- [Required actions]:
1) In the leak-detection guide below, what share of an average home's indoor water use do toilets account for?
2) Please copy a passage word for word from the leak-detection guide below, starting at the words "Step 4: Run" and ending after "without a sound.".

*** Opening of Source extract ***

With all water off, write down the exact position of the sweep hand and watch the low-flow indicator. If the triangle, star, or gear is turning at all, water is moving right now and you have a leak. If it sits still, wait about 10 minutes without using any water, then look again. Any change in the sweep hand position, or any movement of the low-flow marker, means water left the system while nobody used it.
For a slow leak that is hard to catch by eye, use the two-reading method: write down the full meter reading, wait 1 to 2 hours with absolutely no water use, then read it again. If the number climbed, water escaped during that gap. This longer window catches the kind of slow weep a 10-minute look can miss.
Step 3: Isolate where the leak is
A moving meter tells you water is escaping, but not yet where. The next step narrows it down to your side or the city's side. Find your main house shutoff valve, usually where the service line enters the home or in a wall box near the meter, and close it fully.
Now go back and read the meter again the same way you did before:
- If the meter stops moving once the main house valve is closed, the leak is somewhere inside the home or in the lines past that valve: a fixture, a slab leak, an irrigation line, or interior piping.
- If the meter keeps moving with the house valve shut, the leak is in the service line between the meter and the house, the buried pipe that feeds your home.
Where that buried-line leak falls can affect who pays for the repair. The split between the homeowner's responsibility and the city's depends on local code and where the break sits along the line, so check our page on who-is-responsible-for-sewer-line-phoenix for how that boundary works in the Phoenix area before you assume the cost is yours.
Step 4: Run a toilet dye test as a follow-up
If the meter test points to an indoor leak, start with the toilet, because a silent toilet leak is the most common culprit and the cheapest to fix. EPA WaterSense reports that toilets account for nearly 30 percent of an average home's indoor water use, and a worn flapper can leak for weeks without a sound.
The dye test is simple. Drop a few drops of food coloring or a dye tablet into the tank, not the bowl, and do not flush. Wait about 10 minutes, then look in the bowl. If color shows up in the bowl water, the flapper is leaking and letting tank water slip past. A leaking flapper is usually a quick, inexpensive part swap; our how-to-fix-a-running-toilet page walks through the repair.
Run the dye test on every toilet, since more than one can leak at once. After fixing any leakers, repeat the meter test to confirm the movement has stopped. If the meter still creeps with all toilets sealed, the leak is elsewhere, often a slab leak, a dripping valve, or buried irrigation. Phoenix's hard water makes this worse over time; the USGS classifies water above 180 milligrams per liter of dissolved minerals as "very hard," and Phoenix water sits at the top of that range, which speeds up corrosion and scale that wear out flappers, valves, and fittings.
A confirmed meter reading with no visible wet spot points to a hidden leak: under the slab, inside a wall, or below the yard. Warm spots on the floor, the faint sound of running water with everything off, or a bill that climbed for no reason are all signs worth following up, and our high-water-bill-no-visible-leak page covers how to track these down. At that point the meter has done its job: it has told you, with certainty, that water is escaping. Pinpointing a buried or slab leak takes acoustic listening gear and thermal tools rather than a screwdriver and a flashlight. If your test shows steady movement you cannot trace, call a licensed plumber for leak detection before the water finds your foundation. Catching it early is far cheaper than repairing the damage that a slow leak leaves behind.

*** Close of Source extract ***
*** Opening of Provided records ***

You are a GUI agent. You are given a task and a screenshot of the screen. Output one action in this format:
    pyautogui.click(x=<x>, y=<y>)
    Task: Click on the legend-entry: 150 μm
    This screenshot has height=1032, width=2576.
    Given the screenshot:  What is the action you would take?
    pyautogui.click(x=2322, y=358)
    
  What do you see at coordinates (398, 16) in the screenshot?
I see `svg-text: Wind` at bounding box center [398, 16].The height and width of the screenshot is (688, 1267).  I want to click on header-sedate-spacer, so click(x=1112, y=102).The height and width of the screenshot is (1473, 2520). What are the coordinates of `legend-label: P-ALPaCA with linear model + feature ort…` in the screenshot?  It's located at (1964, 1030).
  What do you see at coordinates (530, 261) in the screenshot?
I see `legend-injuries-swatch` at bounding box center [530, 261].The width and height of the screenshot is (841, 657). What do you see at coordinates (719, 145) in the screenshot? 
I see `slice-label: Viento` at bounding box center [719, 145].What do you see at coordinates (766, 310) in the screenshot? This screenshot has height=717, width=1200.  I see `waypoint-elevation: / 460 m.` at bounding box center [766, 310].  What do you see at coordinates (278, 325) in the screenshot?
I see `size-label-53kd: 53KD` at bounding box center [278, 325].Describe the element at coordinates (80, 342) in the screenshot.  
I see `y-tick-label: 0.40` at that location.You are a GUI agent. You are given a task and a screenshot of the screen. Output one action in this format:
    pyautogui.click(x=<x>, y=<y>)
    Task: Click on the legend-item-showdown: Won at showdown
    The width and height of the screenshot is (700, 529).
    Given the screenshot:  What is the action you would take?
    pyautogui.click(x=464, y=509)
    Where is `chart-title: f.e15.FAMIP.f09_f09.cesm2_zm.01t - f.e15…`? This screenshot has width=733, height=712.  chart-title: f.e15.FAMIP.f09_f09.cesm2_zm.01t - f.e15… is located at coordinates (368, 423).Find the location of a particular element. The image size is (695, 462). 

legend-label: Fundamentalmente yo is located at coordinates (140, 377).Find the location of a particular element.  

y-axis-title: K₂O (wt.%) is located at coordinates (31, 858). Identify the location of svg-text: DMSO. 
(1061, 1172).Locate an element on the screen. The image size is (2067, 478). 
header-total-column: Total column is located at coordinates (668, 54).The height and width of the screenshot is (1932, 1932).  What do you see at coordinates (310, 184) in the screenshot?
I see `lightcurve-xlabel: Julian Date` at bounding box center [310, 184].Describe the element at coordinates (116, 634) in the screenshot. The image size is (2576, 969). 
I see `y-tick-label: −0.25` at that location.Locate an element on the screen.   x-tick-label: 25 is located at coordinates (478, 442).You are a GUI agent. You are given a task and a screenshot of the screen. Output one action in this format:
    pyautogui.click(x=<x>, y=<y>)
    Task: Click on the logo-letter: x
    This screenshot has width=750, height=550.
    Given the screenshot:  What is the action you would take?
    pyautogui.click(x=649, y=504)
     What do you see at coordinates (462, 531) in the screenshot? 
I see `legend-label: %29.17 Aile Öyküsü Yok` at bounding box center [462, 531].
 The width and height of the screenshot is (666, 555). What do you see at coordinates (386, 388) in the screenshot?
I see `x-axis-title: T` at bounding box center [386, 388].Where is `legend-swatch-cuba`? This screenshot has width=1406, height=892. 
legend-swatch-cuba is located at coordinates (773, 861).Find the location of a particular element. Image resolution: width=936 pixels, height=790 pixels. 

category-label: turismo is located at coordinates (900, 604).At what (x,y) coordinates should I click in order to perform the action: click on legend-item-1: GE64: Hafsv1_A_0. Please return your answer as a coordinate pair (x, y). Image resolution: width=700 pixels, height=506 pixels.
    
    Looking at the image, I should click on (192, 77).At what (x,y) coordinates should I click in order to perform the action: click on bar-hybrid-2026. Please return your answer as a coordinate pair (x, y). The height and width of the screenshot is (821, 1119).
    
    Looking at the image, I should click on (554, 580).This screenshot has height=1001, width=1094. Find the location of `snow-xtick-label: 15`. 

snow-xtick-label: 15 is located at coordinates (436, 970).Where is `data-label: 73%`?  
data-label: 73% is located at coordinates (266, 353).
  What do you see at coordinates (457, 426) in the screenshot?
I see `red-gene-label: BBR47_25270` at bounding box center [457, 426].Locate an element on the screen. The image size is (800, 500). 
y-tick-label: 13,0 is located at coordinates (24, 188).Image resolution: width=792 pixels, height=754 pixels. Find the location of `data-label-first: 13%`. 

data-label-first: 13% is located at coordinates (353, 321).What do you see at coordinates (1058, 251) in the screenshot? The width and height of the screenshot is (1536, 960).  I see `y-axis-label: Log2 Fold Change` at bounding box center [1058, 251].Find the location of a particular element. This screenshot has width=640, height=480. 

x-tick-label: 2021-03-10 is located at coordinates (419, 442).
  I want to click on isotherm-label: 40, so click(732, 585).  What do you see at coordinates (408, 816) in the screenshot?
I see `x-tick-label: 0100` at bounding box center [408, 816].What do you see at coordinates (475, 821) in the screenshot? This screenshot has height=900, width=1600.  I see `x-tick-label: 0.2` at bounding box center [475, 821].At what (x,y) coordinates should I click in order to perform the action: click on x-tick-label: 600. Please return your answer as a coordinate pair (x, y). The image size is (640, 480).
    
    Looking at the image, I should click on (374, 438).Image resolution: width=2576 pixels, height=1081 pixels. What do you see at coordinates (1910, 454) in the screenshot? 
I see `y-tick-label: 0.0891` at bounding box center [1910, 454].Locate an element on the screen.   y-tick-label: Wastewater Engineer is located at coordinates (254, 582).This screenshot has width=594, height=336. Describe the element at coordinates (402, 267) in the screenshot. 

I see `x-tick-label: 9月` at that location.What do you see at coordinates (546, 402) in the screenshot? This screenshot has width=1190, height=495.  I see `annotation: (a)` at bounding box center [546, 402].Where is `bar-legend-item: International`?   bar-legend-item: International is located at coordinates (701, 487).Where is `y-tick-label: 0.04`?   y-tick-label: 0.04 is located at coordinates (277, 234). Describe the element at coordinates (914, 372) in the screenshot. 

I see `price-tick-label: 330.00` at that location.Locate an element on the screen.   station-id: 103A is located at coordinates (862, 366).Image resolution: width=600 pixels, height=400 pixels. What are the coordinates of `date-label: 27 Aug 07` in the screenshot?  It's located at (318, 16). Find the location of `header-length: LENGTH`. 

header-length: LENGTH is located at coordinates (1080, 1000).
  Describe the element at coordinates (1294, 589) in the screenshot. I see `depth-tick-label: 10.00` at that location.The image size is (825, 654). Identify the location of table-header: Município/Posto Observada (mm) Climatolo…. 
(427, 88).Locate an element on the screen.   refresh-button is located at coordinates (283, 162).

*** Close of Provided records ***

- [Results by task]:
1) Nearly 30 percent.

2)
Step 4: Run a toilet dye test as a follow-up
If the meter test points to an indoor leak, start with the toilet, because a silent toilet leak is the most common culprit and the cheapest to fix. EPA WaterSense reports that toilets account for nearly 30 percent of an average home's indoor water use, and a worn flapper can leak for weeks without a sound.